Buffa: «Non accusate a me perché vi vengo ad ammazzare tutti e due là… Io non l’ho detto mai questa cosa… Io a te l’ho detto… Ti ho detto: “Secondo me è così”… Finisce a coltellate… Non diciamo minchiate…». Di Natale rivelava a Buffa di aver parlato di questo incidente con Franco Luppino, consigliandogli di «chiedere scusa», e confermava che Ignazieddu era «vivo e vegeto». Con Buffa che si raccomandava: «Appena ci vai… Glielo dico a lui personalmente… Io non le ho mai dette queste cose… Io ho detto solo “secondo me, per me”, gli ho detto “per me non c’è… È morto… Per me…”».
Il capomafia, insomma, impartiva ordini e distribuiva incarichi sul territorio «a questo e questo». Rassicurava gli affiliati sulla sua presenza — anche fisica, si scopre adesso — avvertendo che «io sono qua come prima, più di prima». E aveva disegnato una sorta di organigramma del clan indicando i nomi al suo luogotenente Luppino.
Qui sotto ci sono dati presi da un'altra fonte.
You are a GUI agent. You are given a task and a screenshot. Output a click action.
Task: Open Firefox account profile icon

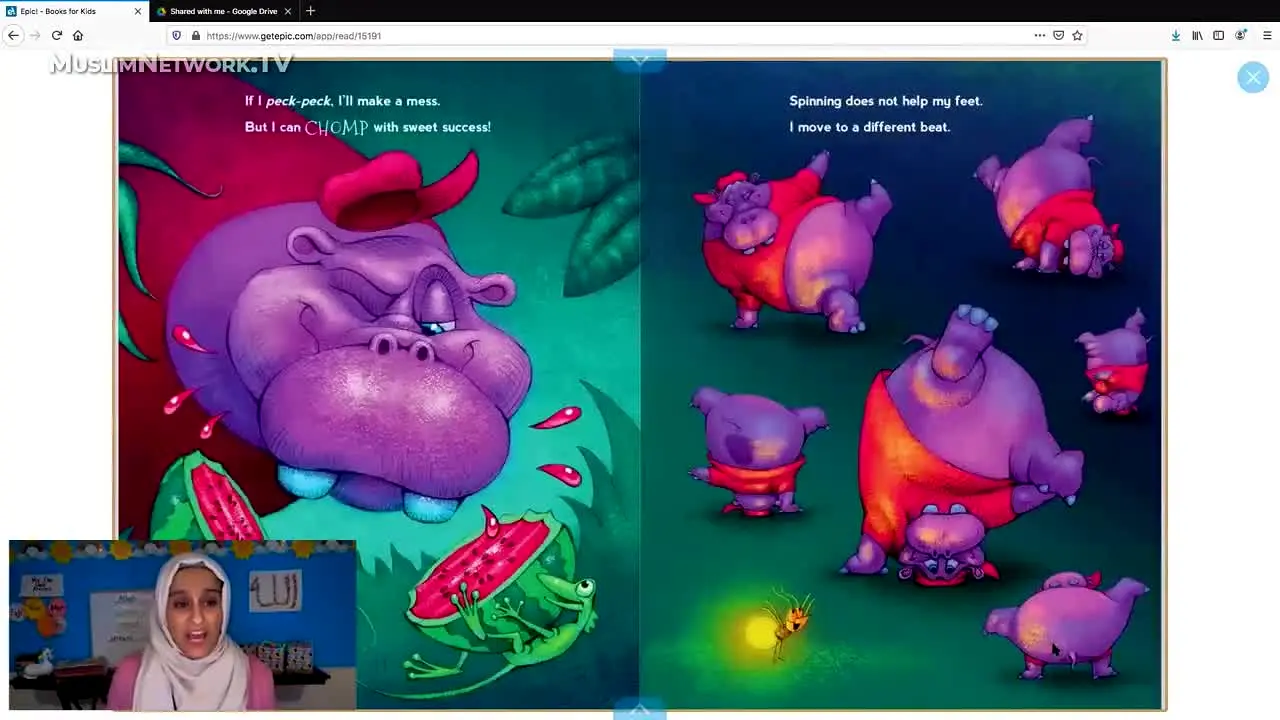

Di cui Di Natale riferiva: «La stima che c’è e la fede che fanno sopra di questo io non me l’aspettavo… Sino a oggi». Franco Luppino era stato scarcerato da qualche tempo, aveva ripreso in mano le redini di Campobello sotto l’egida di Messina Denaro e a settembre scorso è tornato in carcere nel blitz dei carabinieri che con microspie e telecamere avevano stretto d’assedio il paese. Senza però intercettare né riprendere il superlatitante che viveva a poche centinaia di metri dagli altri indagati. Dopo il suo arresto gli investigatori hanno cominciato a riguardare tutte le immagini registrate per verificare se in qualche fotogramma sia individuabile un volto o una figura che possa riconoscersi in Matteo Messina Denaro. Al quale si fa riferimento, sempre per invocarne un intervento, in un altro dialogo fra due sospetti mafiosi. Il 15 marzo 2021 il settantaduenne Antonino Pace, inquisito per l’affiliazione al clan ed estorsione, parlava con un altro indagato degli equilibri interni a Cosa nostra nella zona di Mazara. Solo una parola del padrino latitante, spiegava, poteva mettere fine ai contrasti: «Tutt’al più può succedere questo… Affinché affacciare quello là, lu siccu, affaccia iddro…». Mentre ascoltavano e trascrivevano, gli investigatori pensavano a contatti diretti con l’inafferrabile che si nascondeva chissà dove, senza riuscire — in quell’operazione antimafia — ad afferrare il filo giusto per arrivarci. Poi a settembre, su ordine della Procura, hanno tirato su la rete togliendogli altri riferimenti sul territorio, a cominciare proprio da Luppino. Il latitante era lì, e con ogni probabilità non s’è mosso nemmeno dopo il blitz. Restando invisibile sebbene visibilissimo sotto le mentite spoglie del suo alias. Fino a una settimana fa.